▶ Data provided:

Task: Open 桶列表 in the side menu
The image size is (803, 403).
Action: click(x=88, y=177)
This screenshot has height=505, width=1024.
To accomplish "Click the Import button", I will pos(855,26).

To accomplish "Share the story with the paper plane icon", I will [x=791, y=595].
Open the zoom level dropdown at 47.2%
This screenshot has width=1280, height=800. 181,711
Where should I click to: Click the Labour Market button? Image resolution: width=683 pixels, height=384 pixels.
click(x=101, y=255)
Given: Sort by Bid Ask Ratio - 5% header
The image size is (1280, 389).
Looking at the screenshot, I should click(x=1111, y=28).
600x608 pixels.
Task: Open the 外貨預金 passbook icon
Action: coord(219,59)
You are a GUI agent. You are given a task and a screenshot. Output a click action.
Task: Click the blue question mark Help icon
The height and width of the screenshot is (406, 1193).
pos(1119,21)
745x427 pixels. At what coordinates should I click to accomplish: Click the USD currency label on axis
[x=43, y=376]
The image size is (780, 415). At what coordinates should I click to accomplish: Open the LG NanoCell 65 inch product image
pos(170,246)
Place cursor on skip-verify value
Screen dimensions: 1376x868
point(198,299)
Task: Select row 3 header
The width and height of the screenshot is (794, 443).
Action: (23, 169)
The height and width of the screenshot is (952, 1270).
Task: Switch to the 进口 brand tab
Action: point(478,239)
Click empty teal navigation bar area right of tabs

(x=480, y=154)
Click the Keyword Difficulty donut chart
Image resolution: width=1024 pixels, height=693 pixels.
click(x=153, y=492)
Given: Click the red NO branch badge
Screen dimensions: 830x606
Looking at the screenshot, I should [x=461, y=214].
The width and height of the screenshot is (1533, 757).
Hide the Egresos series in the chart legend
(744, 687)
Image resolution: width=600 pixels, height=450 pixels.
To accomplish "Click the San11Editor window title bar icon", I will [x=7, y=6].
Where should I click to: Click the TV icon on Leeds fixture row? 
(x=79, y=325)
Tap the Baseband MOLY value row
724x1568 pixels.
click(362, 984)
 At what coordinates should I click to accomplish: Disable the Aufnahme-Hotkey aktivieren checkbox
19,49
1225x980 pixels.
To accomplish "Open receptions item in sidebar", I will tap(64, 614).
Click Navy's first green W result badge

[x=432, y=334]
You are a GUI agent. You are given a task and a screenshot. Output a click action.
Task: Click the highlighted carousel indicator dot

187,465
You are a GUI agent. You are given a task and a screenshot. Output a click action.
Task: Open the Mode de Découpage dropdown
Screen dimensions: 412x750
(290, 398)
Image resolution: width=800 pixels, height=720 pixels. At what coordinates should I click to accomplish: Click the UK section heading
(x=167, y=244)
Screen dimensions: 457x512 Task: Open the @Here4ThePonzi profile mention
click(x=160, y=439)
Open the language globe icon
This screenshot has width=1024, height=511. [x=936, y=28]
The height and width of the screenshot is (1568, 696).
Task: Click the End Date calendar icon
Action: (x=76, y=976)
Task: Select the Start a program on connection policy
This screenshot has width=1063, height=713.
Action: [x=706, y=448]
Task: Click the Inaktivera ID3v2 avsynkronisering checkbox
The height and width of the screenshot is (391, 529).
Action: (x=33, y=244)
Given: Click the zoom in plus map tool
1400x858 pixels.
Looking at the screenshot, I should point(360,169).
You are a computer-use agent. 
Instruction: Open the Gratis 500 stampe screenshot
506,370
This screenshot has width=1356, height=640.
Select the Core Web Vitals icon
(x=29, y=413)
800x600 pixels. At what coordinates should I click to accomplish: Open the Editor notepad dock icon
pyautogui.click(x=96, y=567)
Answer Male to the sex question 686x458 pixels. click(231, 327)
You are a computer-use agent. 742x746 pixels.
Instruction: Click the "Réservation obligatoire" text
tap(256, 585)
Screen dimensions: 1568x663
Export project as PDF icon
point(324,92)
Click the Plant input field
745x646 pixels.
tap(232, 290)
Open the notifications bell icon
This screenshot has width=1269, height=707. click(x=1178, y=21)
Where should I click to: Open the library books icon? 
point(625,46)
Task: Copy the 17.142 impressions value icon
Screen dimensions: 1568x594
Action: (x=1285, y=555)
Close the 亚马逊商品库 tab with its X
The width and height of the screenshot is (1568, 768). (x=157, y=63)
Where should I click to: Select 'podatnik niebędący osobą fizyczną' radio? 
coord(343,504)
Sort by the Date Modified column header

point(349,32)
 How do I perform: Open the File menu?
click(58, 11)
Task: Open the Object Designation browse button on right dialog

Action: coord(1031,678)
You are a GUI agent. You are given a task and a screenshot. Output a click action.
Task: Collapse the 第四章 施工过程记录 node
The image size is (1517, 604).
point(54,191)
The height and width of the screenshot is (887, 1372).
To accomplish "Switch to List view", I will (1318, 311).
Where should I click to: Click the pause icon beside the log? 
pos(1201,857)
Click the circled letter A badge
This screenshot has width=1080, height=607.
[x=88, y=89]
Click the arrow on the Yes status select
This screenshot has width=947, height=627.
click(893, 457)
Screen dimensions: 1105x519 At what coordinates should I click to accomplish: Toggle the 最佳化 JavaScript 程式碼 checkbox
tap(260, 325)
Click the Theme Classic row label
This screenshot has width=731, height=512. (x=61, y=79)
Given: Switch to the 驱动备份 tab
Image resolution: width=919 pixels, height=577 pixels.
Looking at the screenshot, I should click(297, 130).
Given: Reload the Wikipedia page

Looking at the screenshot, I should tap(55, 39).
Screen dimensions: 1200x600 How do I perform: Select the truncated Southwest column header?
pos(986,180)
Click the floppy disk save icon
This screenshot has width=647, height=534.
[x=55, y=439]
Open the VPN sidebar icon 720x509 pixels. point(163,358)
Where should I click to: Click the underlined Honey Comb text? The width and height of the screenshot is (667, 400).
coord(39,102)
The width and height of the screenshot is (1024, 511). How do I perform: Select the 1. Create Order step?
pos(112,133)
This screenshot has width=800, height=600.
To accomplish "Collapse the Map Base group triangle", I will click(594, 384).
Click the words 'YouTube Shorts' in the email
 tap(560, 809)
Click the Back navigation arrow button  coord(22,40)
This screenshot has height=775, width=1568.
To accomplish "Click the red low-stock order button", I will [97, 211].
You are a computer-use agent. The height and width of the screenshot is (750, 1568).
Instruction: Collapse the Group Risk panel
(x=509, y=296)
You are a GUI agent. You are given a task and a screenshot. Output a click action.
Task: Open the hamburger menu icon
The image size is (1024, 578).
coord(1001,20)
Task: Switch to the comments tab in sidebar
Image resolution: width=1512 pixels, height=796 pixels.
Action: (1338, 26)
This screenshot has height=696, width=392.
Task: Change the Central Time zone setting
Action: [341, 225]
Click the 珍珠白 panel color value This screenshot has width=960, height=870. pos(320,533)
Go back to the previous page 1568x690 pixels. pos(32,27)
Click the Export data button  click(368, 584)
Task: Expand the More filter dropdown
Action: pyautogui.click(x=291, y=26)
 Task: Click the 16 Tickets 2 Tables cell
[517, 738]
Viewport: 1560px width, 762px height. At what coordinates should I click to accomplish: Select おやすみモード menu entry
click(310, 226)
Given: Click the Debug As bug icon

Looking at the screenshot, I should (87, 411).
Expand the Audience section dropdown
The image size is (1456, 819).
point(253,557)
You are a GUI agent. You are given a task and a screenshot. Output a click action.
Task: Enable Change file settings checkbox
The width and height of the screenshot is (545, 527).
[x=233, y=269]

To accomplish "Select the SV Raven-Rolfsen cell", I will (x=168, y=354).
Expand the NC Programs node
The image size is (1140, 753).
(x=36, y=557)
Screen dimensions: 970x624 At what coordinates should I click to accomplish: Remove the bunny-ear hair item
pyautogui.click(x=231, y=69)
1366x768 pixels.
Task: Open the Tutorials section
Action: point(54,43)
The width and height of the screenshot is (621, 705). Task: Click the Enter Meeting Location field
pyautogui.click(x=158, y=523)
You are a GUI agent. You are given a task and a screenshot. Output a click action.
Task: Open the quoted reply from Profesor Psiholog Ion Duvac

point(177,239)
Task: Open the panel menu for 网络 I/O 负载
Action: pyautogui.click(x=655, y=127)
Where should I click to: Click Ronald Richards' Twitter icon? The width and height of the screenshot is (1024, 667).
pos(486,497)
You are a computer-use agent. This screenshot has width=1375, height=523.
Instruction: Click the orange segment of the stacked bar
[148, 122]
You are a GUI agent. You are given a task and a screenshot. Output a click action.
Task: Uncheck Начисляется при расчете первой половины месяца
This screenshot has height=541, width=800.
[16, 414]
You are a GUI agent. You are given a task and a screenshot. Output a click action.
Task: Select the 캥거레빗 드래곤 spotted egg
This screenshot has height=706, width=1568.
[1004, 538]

▶ Task: Retype only the lines above between the line with "1400x858 pixels." and the line with "Click the circled letter A badge", counting those two lines as well, and keep every character as it is.

▶ Response for this exercise:
1400x858 pixels.
Looking at the screenshot, I should point(360,169).
You are a computer-use agent. 
Instruction: Open the Gratis 500 stampe screenshot
506,370
This screenshot has width=1356, height=640.
Select the Core Web Vitals icon
(x=29, y=413)
800x600 pixels. At what coordinates should I click to accomplish: Open the Editor notepad dock icon
pyautogui.click(x=96, y=567)
Answer Male to the sex question 686x458 pixels. click(231, 327)
You are a computer-use agent. 742x746 pixels.
Instruction: Click the "Réservation obligatoire" text
tap(256, 585)
Screen dimensions: 1568x663
Export project as PDF icon
point(324,92)
Click the Plant input field
745x646 pixels.
tap(232, 290)
Open the notifications bell icon
This screenshot has width=1269, height=707. click(x=1178, y=21)
Where should I click to: Open the library books icon? 
point(625,46)
Task: Copy the 17.142 impressions value icon
Screen dimensions: 1568x594
Action: (x=1285, y=555)
Close the 亚马逊商品库 tab with its X
The width and height of the screenshot is (1568, 768). (x=157, y=63)
Where should I click to: Select 'podatnik niebędący osobą fizyczną' radio? 
coord(343,504)
Sort by the Date Modified column header

point(349,32)
 How do I perform: Open the File menu?
click(58, 11)
Task: Open the Object Designation browse button on right dialog

Action: coord(1031,678)
You are a GUI agent. You are given a task and a screenshot. Output a click action.
Task: Collapse the 第四章 施工过程记录 node
The image size is (1517, 604).
point(54,191)
The height and width of the screenshot is (887, 1372).
To accomplish "Switch to List view", I will (1318, 311).
Where should I click to: Click the pause icon beside the log? 
pos(1201,857)
Click the circled letter A badge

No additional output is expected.